Hace un par de meses, los noticiarios destacaban el desmantelamiento de una banda de clonadores de tarjetas, conformada principalmente por extranjeros de nacionalidad venezolana. Semanas atrás escuchaba en un programa de radio de otras bandas de extranjeros, procedentes de Sudamérica, que se dedicaban al secuestro express (secuestran a la persona y la obligan a que haga compras y retiros en efectivo, a través de las tarjetas de débito y crédito). Vemos que se le roba al hermano del director de la Policía, hecho que culmina con la desarticulación de una pandilla conformada por más de una docena de ciudadanos de nacionalidad colombiana.
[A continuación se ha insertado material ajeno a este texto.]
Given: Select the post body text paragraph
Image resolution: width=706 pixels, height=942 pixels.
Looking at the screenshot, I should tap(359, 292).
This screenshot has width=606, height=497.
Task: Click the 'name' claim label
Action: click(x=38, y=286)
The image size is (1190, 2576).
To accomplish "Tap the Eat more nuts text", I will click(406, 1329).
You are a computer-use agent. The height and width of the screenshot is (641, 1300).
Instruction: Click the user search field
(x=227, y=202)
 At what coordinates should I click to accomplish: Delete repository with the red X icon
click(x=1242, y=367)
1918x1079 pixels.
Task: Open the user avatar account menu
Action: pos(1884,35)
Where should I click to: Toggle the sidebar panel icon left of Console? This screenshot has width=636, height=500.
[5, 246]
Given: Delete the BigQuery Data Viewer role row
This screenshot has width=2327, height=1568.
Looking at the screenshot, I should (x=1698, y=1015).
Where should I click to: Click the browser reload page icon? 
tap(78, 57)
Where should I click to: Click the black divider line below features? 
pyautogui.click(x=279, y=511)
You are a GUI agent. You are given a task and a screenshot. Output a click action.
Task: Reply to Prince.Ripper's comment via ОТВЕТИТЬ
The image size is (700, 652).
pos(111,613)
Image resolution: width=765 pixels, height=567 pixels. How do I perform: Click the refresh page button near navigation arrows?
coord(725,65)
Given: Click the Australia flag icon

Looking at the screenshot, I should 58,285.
La semana pasada asesinaron a un abogado y, al parecer, uno de los cómplices es una ciudadana de ese mismo país.
Los anteriores son solo acontecimientos delictivos que se han registrado en 2010. Si bien es cierto, no todos los crímenes que se han cometido el presente año (y que según la OMS colocan a Panamá como la ciudad más peligrosa, en proporción de víctimas y número de habitantes) son realizados por extranjeros, un gran porcentaje guarda relación con nacionales de otros países.
Con algunos de esos países Panamá tiene acuerdos muy particulares, al no exigir visa para el tránsito de un país al otro. Uno de los argumentos para esto lo constituye la excusa, no válida, de favorecer y aumentar el turismo. Y digo no válida, porque al estar Panamá en listas de organismos internacionales como un país violento, el turismo y la inversión más influyente y de prestigio procedente de Europa y Norteamérica, se ahuyentarían.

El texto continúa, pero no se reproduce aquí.